Distinct neurological disorders with ATP1A3 mutations

Abstract

Genetic research has shown that mutations that modify the protein-coding sequence of ATP1A3, the gene encoding the α3 subunit of Na(+)/K(+)-ATPase, cause both rapid-onset dystonia parkinsonism and alternating hemiplegia of childhood. These discoveries link two clinically distinct neurological diseases to the same gene, however, ATP1A3 mutations are, with one exception, disease-specific. Although the exact mechanism of how these mutations lead to disease is still unknown, much knowledge has been gained about functional consequences of ATP1A3 mutations using a range of in-vitro and animal model systems, and the role of Na(+)/K(+)-ATPases in the brain. Researchers and clinicians are attempting to further characterise neurological manifestations associated with mutations in ATP1A3, and to build on the existing molecular knowledge to understand how specific mutations can lead to different diseases.

Figure 1

Structure of the Na, K-ATPase. A. Cartoon representation of the Na, K-ATPase in the potassium occluded state showing K⁺ (red spheres), the three protein subunits α (grey), β(purple) and FXYDγ (green), and the phosphorylation, which is mimicked by MgF₄²⁻ (dark gray). Residues reported to be mutated in AHC and/or RDP (cf. Table 1) are indicated by spheres at the α carbon, yellow for one case of AHC, orange for more than one case of AHC, cyan for RDP, green for both AHC and RDP. Key ion binding residues are shown in stick. B. A 90° degree rotation in the membrane plane of the representation in A giving an extracellular view of the ion binding transmembrane part of the Na, K-ATPase with disease-causing mutations color coded as in A. Two of the ion binding residues (shown in sticks) have been found to be mutated both in RDP and in AHC patients. The figures were made from pdb code 2ZXE.

Figure 2

Schematic depicting the location of AHC-causing (red dots) and RDP-causing (blue dots) mutations in ATP1A3, mRNA and protein. The one mutation shared between disease phenotypes is located at D923N (blue dot with a red dot inside). Two rare polymorphisms identified in the general population are indicated by the green dots. Amino acid modifications are provided to the right of the dots.

Figure 3

Density plot showing the distribution of AHC and RDP mutations identified to date in 116 and 20 patients with ATP1A3 mutations, respectively. In general, RDP mutations appear to be more evenly distributed, whereas AHC mutations are heavily concentrated in particular sites in the protein.

Figure 4

Post-Albers model for the Na, K-ATPase reaction cycle, as reproduced from Toustrup-Jensen and co-workers.. E1 and E2 are major conformational states with preference for binding of Na⁺ and K⁺, respectively. Cytoplasmic and extracellular ions are indicated by subscripts c and e, respectively. Brackets indicate occlusion of the ions in a cavity in the protein. P indicates the bound phosphate.

Figure 5

Na, K-ATPase α3 genetic animal models.
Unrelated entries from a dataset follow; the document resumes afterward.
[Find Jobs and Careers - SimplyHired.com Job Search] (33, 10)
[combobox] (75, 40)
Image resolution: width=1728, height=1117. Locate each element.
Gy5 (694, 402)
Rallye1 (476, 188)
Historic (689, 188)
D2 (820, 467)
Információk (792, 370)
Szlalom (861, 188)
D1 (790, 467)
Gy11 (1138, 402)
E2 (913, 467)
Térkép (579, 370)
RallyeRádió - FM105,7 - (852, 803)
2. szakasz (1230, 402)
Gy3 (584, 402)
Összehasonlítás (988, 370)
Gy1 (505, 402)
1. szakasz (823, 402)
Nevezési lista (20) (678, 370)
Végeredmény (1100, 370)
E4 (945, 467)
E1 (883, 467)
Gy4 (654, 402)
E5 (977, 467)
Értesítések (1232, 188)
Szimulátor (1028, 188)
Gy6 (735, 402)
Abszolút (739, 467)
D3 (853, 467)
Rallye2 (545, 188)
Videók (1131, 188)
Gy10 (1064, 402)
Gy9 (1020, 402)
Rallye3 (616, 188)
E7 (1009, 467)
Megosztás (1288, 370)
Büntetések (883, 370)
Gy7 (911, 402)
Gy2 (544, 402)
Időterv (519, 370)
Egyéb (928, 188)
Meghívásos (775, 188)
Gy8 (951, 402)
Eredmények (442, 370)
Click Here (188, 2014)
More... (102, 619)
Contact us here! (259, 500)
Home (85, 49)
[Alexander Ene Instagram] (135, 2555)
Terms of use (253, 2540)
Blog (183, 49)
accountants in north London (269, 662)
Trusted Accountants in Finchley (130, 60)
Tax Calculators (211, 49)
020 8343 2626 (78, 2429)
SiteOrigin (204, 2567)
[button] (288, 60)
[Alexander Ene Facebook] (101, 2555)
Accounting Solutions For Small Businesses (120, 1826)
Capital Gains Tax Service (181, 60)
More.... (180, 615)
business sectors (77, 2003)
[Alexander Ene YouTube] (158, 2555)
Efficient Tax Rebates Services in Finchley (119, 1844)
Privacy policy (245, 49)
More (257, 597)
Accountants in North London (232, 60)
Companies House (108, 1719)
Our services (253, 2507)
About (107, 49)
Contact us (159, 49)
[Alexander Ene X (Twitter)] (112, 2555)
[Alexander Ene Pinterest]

A. Atp1a3 mutant mice. The locations of three mutations in the mouse Atp1a3 genomic locus are depicted. Myshkin mice carry a T-to-A transversion in exon 18 that results in the substitution of asparagine for isoleucine at position 810 (I810N)^, Atp1a3^tm1Ling mice carry a point mutation in intron 4 adjacent to the exon-intron splice site that results in aberrant splicing of the gene, adding 126 base pairs to the RNA transcript^,,. Atp1a3^tm2Kwk mice carry a STOP-polyA cassette that replaces exons 2–6 in Atp1a3. B. Atpα mutant Drosophila. Atpα^CJ10 fruit flies carry a G to A transition that results in the substitution of glycine for serine at position 744 (G744S). G744S in the Drosophila α subunit is equivalent to mutation G755S in the human α3 subunit found in an AHC patient. C. Atp1a3a/b knockdown zebrafish. Knockdown of Atp1a3a or Atp1a3b RNA transcript by ~65% in 60 hpf embryos had similar phenotypic effects.